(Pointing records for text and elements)

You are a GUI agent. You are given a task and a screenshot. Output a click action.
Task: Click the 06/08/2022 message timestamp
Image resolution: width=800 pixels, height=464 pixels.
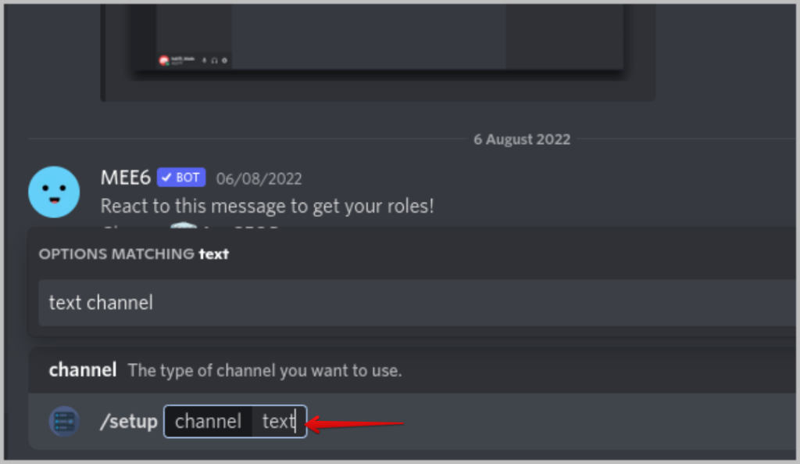(x=259, y=179)
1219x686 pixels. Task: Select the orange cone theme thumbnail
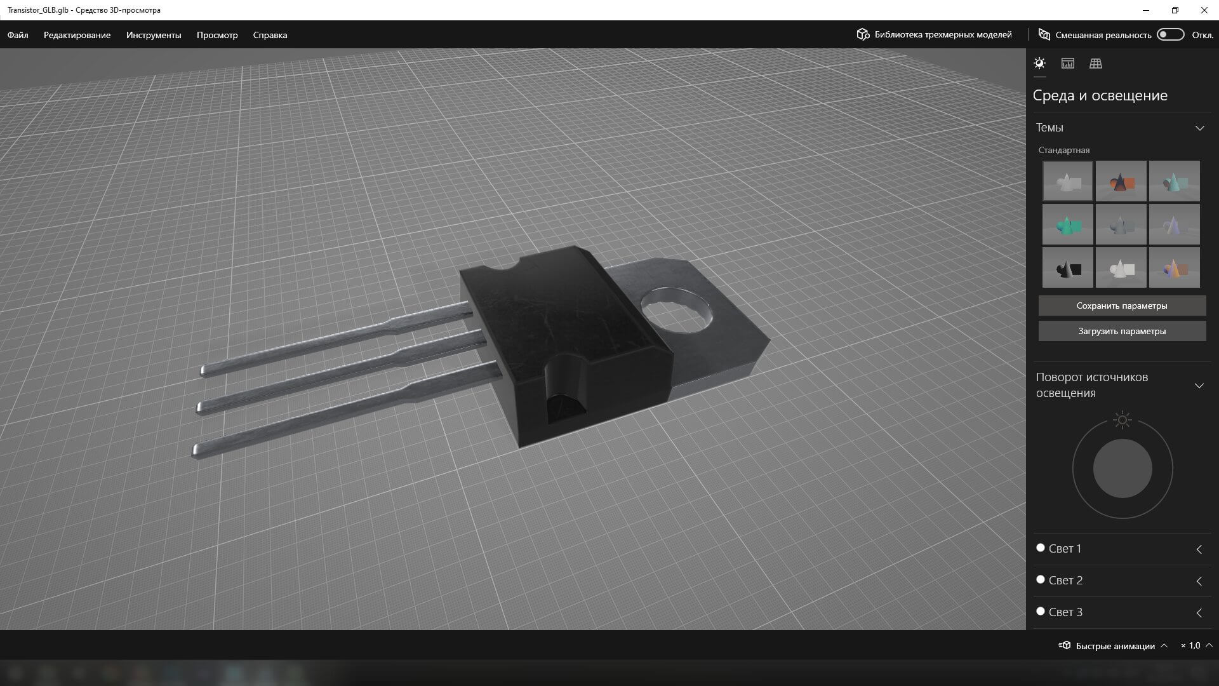click(1121, 182)
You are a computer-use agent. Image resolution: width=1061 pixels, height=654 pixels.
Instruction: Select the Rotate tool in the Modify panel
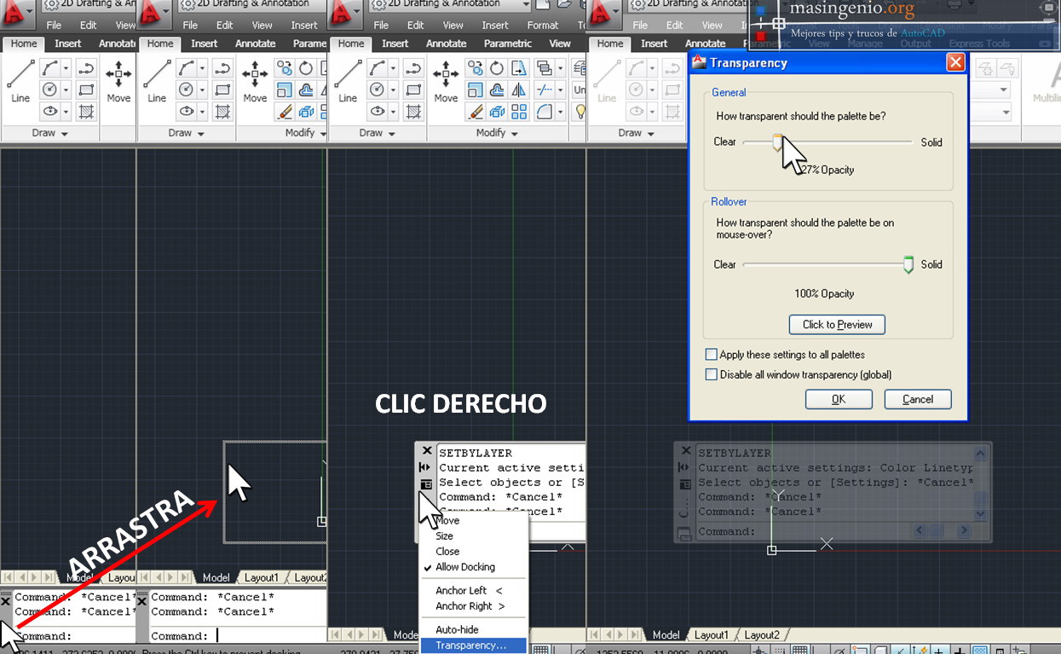coord(497,69)
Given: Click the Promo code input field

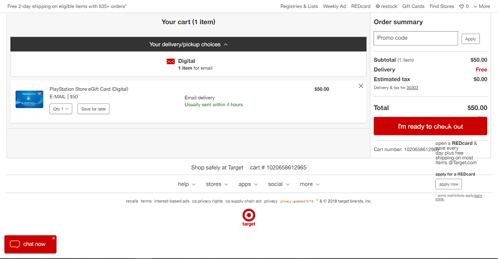Looking at the screenshot, I should tap(415, 39).
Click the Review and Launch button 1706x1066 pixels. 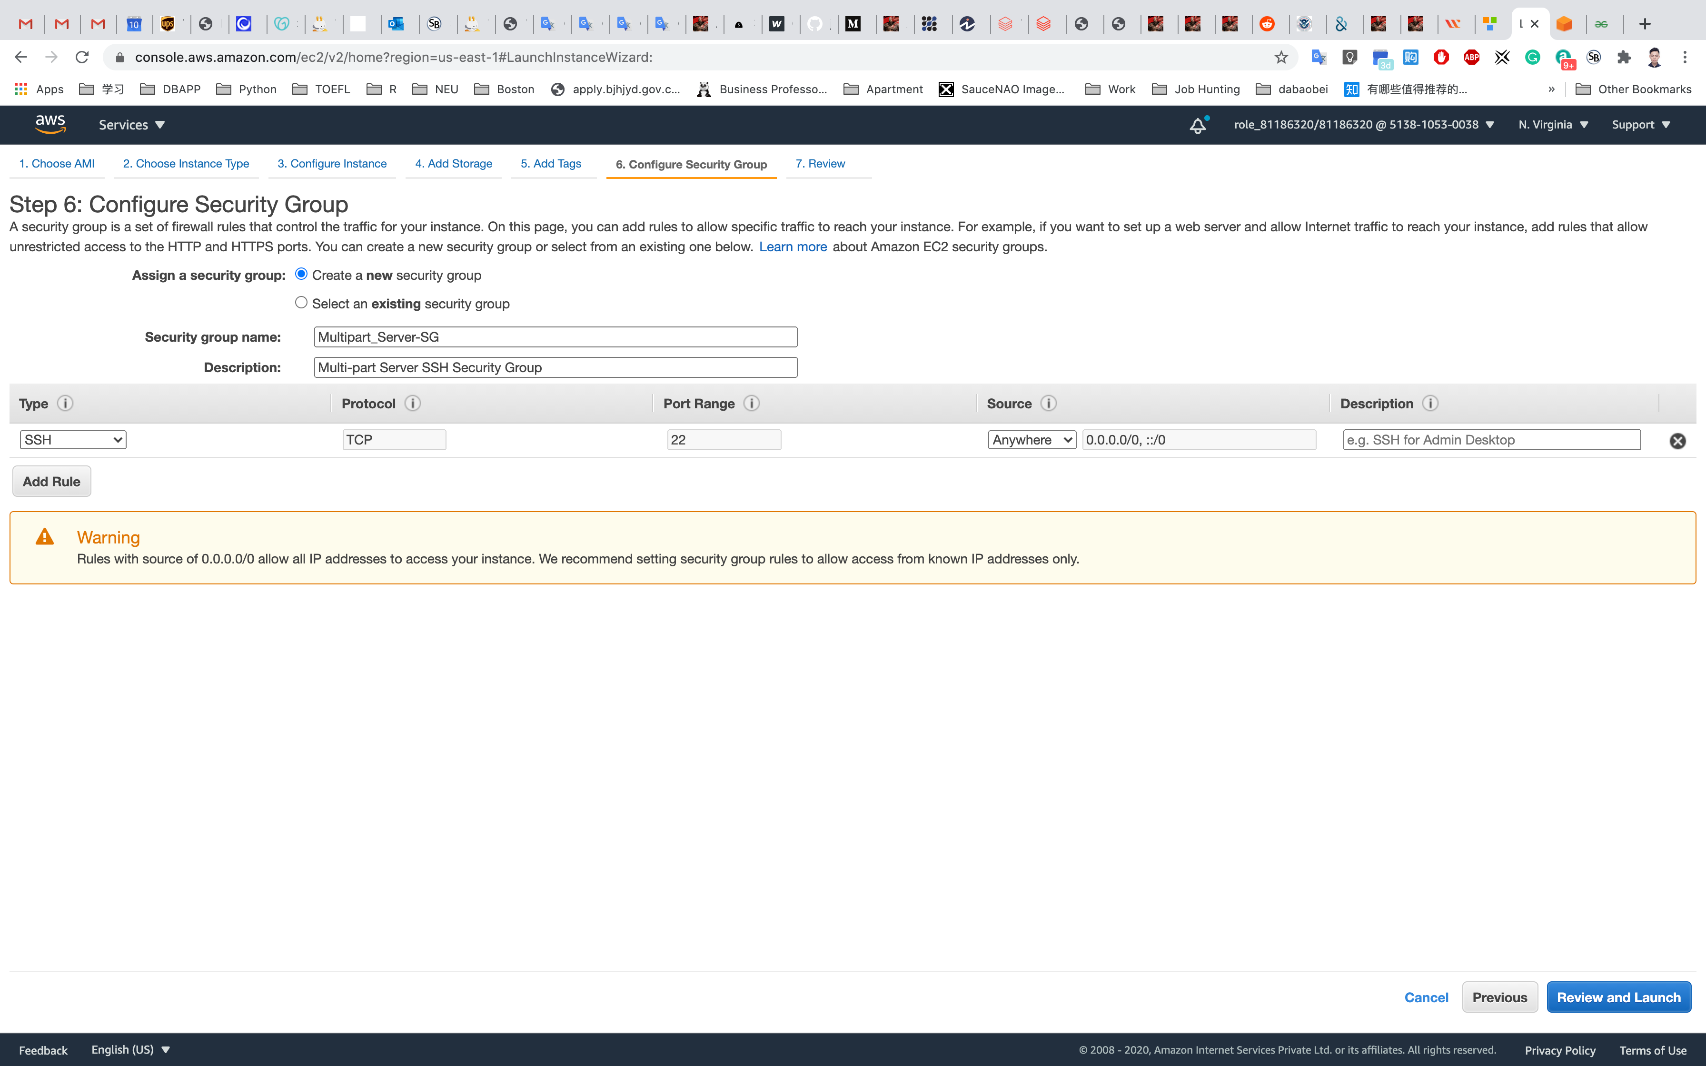point(1619,997)
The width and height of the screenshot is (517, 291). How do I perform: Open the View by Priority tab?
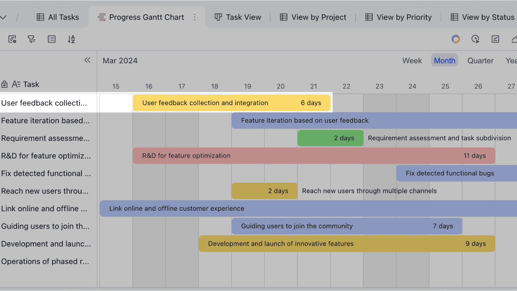point(398,17)
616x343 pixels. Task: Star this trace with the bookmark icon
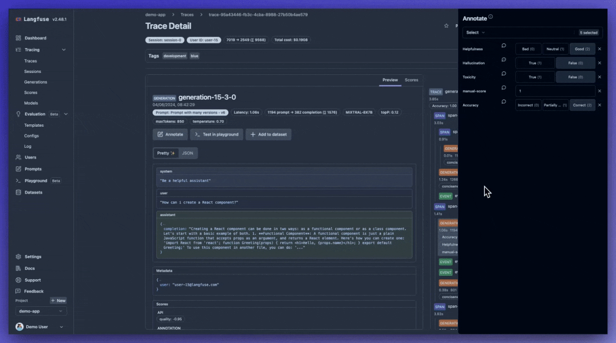(x=446, y=26)
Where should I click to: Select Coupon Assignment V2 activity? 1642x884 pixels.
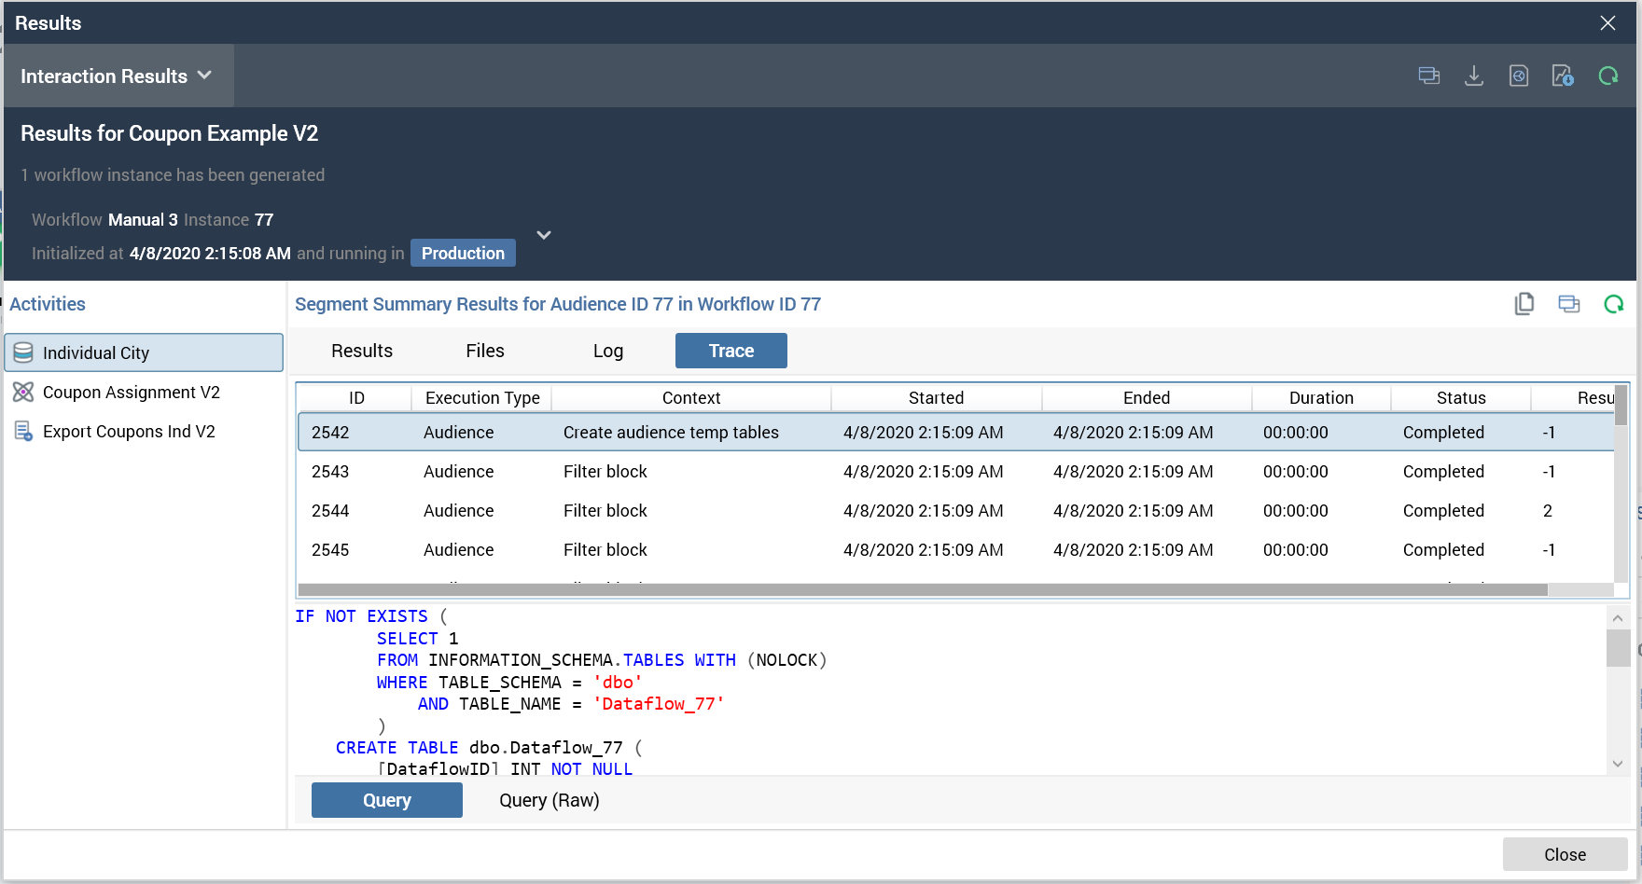[131, 393]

- [The task] Rewrite the records from the start through the line containing "click(1121, 182)", swapping "thumbnail" for "preview" and keeping everything else the same. Leave the pictures out of your answer.

- [Worked solution]
You are a GUI agent. You are given a task and a screenshot. Output a click action.
Task: Click the 06/08/2022 message timestamp
Image resolution: width=800 pixels, height=464 pixels.
(x=259, y=179)
1219x686 pixels. Task: Select the orange cone theme preview
click(1121, 182)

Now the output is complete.